Maybe it’s always been like this, but the advent of social media has allowed everyone, everywhere, to talk about how busy they are in a much more visible forum.
It seems like we all have a million projects on our plates, that we’re drowning in obligations, and that we can’t see the light at the end of the tunnel.
If you’re anything like my former self, you may also be one of those people taking a quick five-minute break right now before diving back into the abyss of urgent priorities and important to-do’s that demand your immediate attention. We’ll get into why that practice is actually taking a massively negative toll on your productivity soon.
So, in the five minutes we have here, try and answer this one simple question: Are you really, honestly that busy?
Now sure, maybe you have been saddled with so much work recently that you are feeling the walls closing in on you; you’re sweating, can’t sleep and get irritable when you see people talking about the vacation they’re about to go on.
But for the most part, for about 95% of everyone in the world (probably including yourself), we use this facade of busyness as an excuse to get out of pretty much any commitment that’s no longer convenient.
Whether you want to skip out on dinner plans, miss your trip to the gym or fish for sympathy on Facebook, telling people that we’re endlessly busy seems to take precedence over actually doing anything.
But when it really takes a negative toll, is when “being too busy” becomes the default answer as to why you’re not pursuing your creative projects. You know, those ones that you swear would be so fulfilling and you have it all inside your head and all you need to do is find time but things keep popping up, and so on and so forth.
It may sound like a complaint when someone expounds to you about being busy, but it’s actually making them feel much better about themselves.

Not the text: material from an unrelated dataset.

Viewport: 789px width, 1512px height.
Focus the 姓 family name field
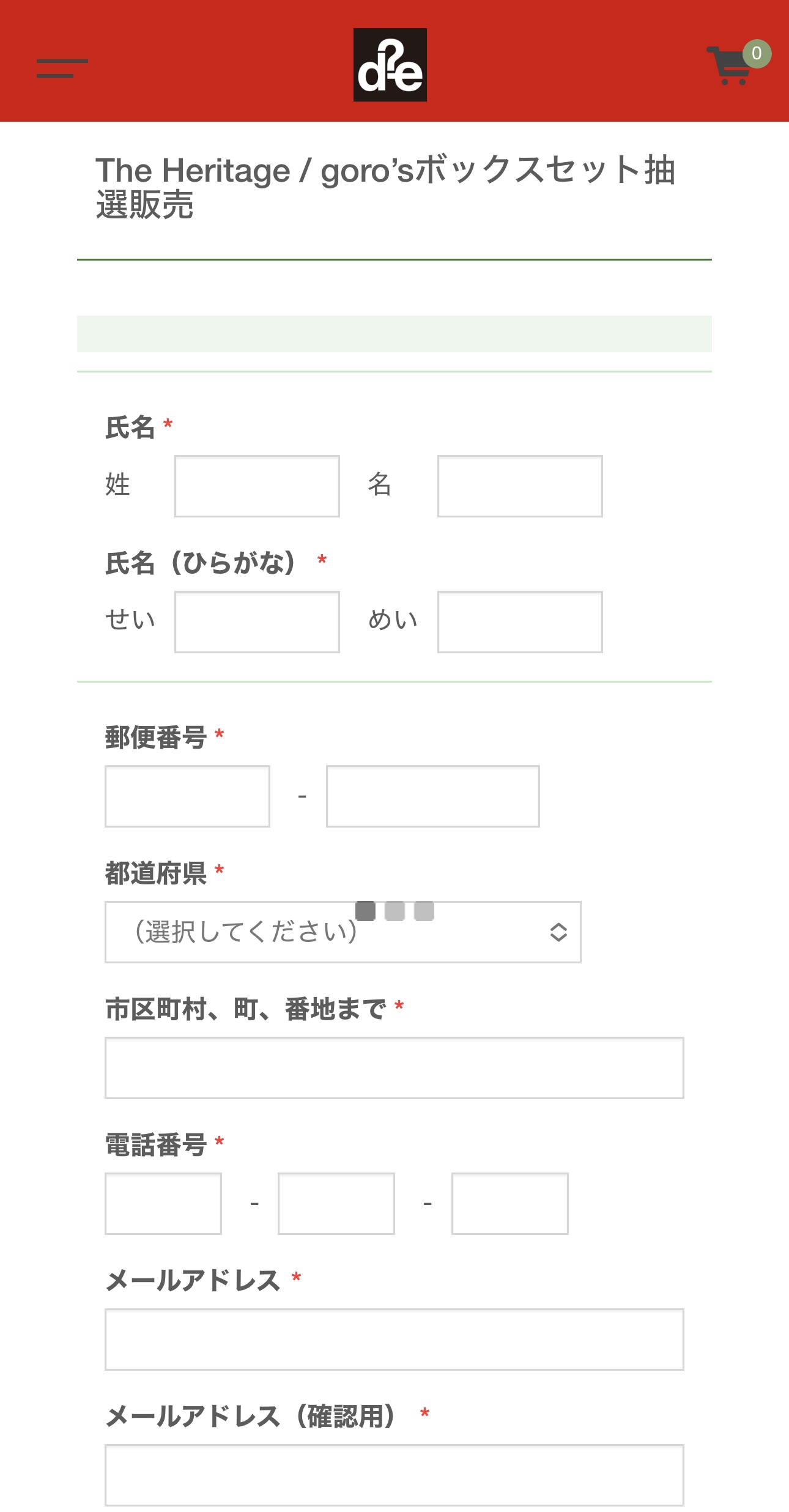(x=257, y=486)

If they can convince you that they’re too busy to take part in something, then they can keep convincing themselves that they’re too busy to do it.
Being too busy becomes a warm blanket of hard work that allows them to feel okay about ignoring people and projects, even though they are magically caught up with Game of Thrones and posted a selfie from their weekend camping trip.

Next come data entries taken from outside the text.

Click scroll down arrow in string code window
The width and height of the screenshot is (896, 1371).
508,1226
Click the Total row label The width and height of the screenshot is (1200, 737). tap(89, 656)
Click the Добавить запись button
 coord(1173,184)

Busy people also need rest and little vacations and that doesn’t mean everyone who takes time to relax and turn their brain off occasionally are actually lazy liars. But realistically, most people have about 40 hours of free time a week.

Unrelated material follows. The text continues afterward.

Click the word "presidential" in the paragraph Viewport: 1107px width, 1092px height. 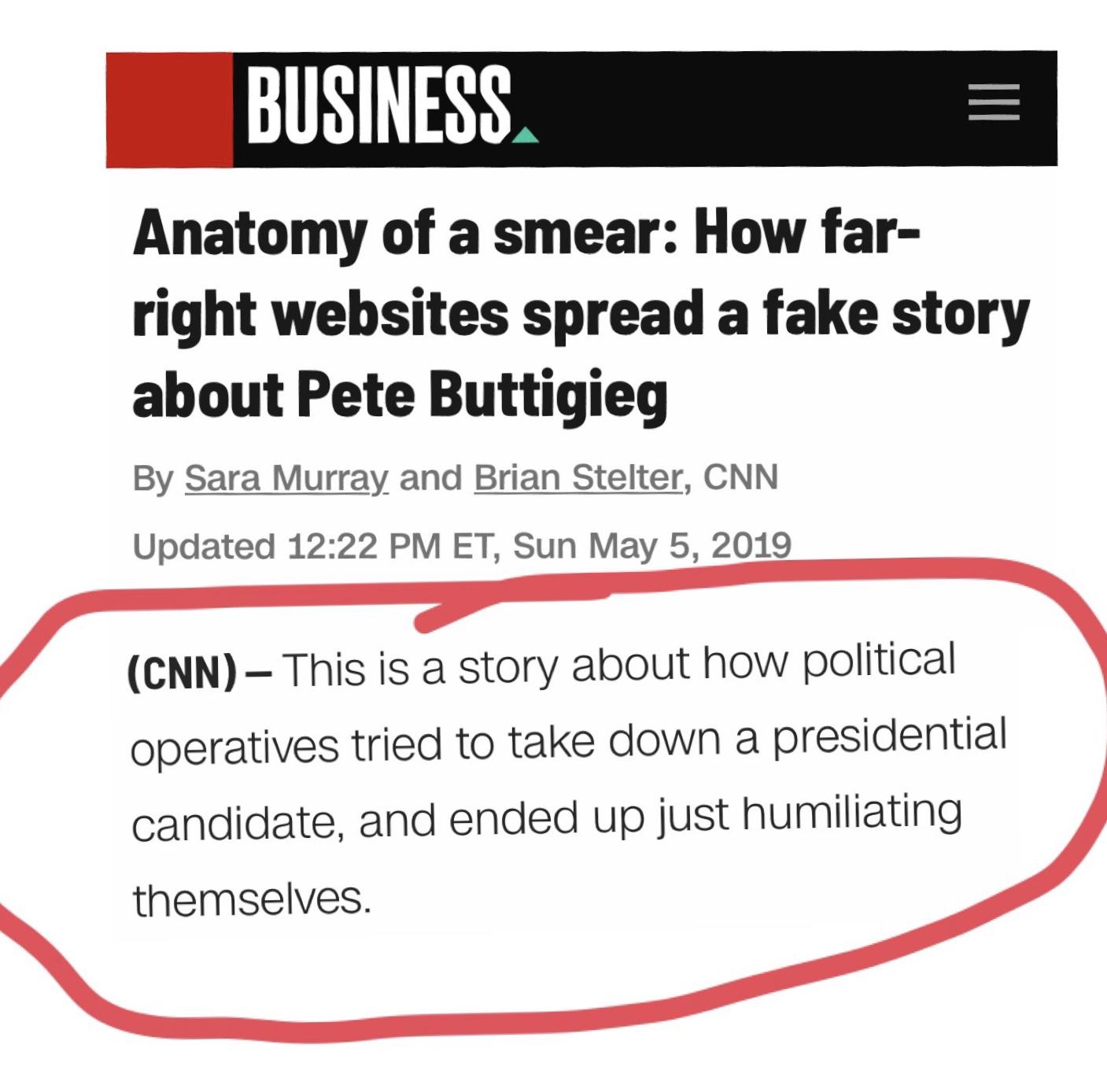click(x=889, y=737)
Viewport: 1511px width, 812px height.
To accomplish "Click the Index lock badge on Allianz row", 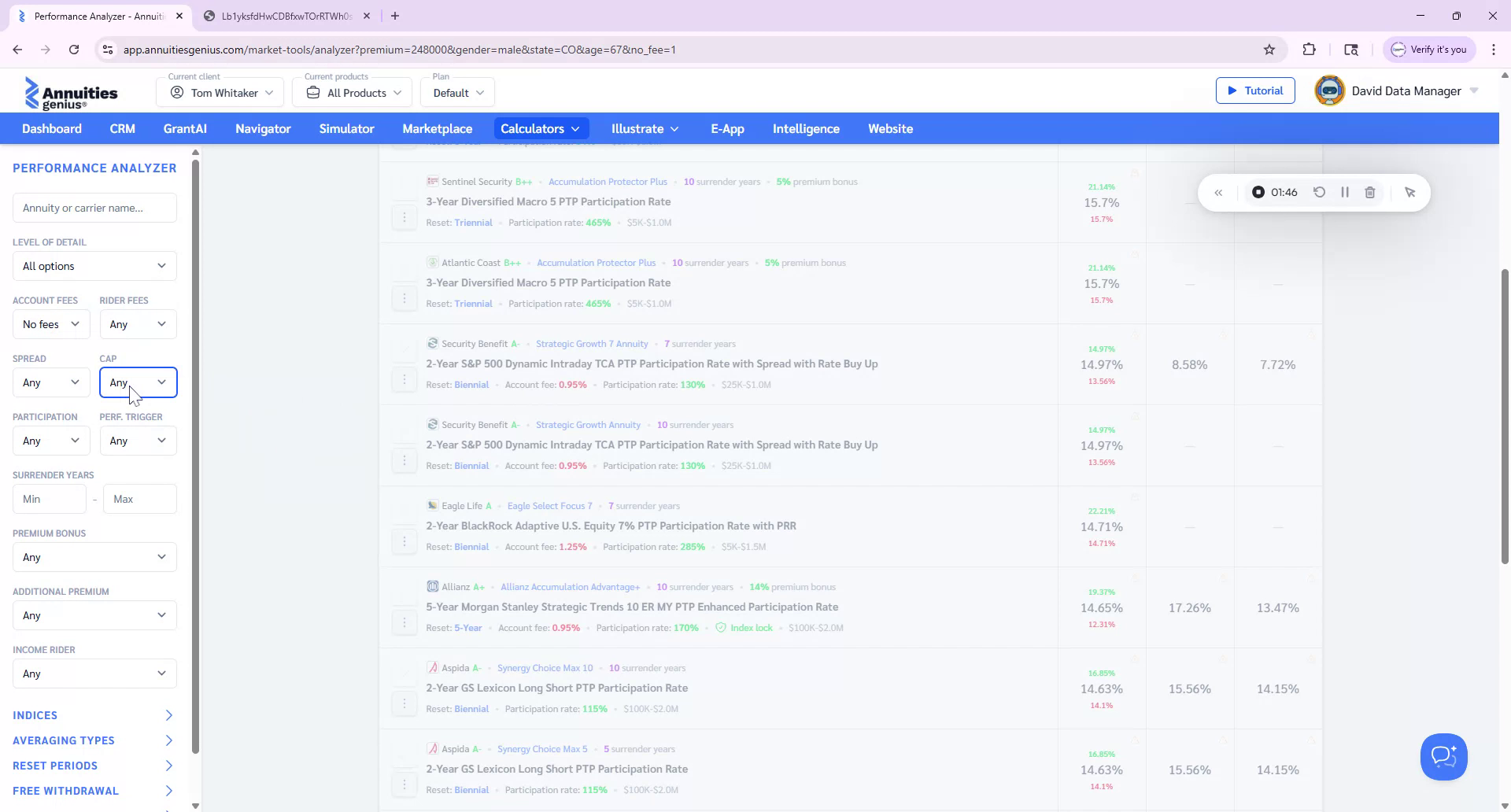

Maybe you are one of the outliers, but even if that is true, and you’re actually so busy that you can’t pursue the things in life that would make you happy, then it’s time to figure out how to change that.
My challenge to you: Take five minutes to objectively ask yourself why you’re feeling so busy. Which commitments do you have, that could be loosened? Are there easily identifiable inefficiencies in the way you’re currently working? Are your priorities misaligned with your true, most meaningful goals?
Take the time to refocus on what’s really most important in your life.